Déçu, comme tant d’autres, par ce qu’il a vu en Russie (en 1926), il n’éprouve pas plus de sympathie pour le système américain. Jugeant le “progrès” suspect, hostile au libéralisme, attiré par l’Ordre et la tradition, il considérera que le communisme « a engendré le fascisme, le national-socialisme et la haine contre la liberté de l’esprit ». En 1932 paraît son roman le plus connu, La Marche de Radetsky, qui traite de l’Autriche entre 1890 et 1916. En 1933, il s’exile à Paris, convaincu que seul le Vatican peut contenir les Nazis. En 1934, paraîtra L’Antéchrist, où il fustige le monde en décomposition et où l’enlise elle-même ne sera pas épargnée : « Je vois souvent en France des prêtres en motocyclette. C’est à vomir ». Collaborant à la presse de l’émigration, il continue de voyager à Amsterdam (1936), en Pologne (1937) et à Vienne en 1938. Il essaiera, sans succès, de rencontrer les dirigeants autrichiens pour faire échouer l’Anschluß avec l’appui d’Otto de Habsbourg.

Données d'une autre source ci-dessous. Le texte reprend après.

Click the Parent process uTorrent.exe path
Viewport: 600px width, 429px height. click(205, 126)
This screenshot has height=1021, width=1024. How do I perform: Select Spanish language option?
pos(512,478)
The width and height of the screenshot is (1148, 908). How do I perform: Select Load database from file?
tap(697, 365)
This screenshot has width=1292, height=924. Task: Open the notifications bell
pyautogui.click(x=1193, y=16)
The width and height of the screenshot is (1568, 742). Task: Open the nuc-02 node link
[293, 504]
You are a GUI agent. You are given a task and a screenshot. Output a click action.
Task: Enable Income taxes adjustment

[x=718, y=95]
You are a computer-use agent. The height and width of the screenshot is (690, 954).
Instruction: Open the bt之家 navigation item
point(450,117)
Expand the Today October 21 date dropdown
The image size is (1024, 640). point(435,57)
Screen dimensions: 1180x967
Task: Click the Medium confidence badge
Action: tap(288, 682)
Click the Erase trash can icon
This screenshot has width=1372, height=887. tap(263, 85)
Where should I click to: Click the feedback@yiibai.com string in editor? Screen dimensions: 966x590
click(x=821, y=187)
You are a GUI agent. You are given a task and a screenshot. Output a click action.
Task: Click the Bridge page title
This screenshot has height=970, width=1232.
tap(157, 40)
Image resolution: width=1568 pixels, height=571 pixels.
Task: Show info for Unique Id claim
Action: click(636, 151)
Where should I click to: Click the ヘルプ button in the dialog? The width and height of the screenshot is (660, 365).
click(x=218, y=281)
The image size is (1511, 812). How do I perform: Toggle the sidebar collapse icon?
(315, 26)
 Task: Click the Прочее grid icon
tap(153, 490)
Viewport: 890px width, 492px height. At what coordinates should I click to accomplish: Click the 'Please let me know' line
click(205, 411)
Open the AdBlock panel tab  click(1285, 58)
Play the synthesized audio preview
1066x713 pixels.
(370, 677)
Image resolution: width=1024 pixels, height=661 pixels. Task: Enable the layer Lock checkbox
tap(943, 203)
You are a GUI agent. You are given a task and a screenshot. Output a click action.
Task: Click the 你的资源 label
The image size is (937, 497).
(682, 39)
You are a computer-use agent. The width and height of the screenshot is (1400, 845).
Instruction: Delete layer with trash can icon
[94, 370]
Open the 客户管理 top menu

Cette année-là, sort La Crypte des Capucins, description de l’Autriche entre 1916 et 1938. On y voit un des personnages affirmer : « L’Autriche n’est pas un État, une patrie, une nation, elle est une religion et l’unique supranation qui ait jamais existé au monde ». Miné moralement par la fin de tout espoir de restauration monarchique, il accepte de co-présider une association d’entraide, la Ligue pour l’Autriche vivante. En butte aux problèmes d’argent, se sentant très seul, adonné à la boisson, il meurt le 27 mai 1939 et est enterré au cimetière de Thiais. Une nouvelle pierre tombale sera inaugurée en 1970 à l’initiative du ministère de l’éducation autrichien.
Fidèle en amitié, d’une très vive sensibilité, âme tourmentée, Joseph Roth demeure un des témoins les plus lucides de la fin de l’Empire austro-hongrois.
♦ David BRONSEN, Joseph Roth, Seuil, Paris, 1994, 375 p.
♦ Joseph ROTH, Croquis de voyage, Seuil, Paris, 1994, 410 p.
Ses romans les plus célèbres ont été édité dans la collection de poche “Points Romans”.
► Jean de Bussac, Nouvelles de Synergies Européennes n°5, 1994.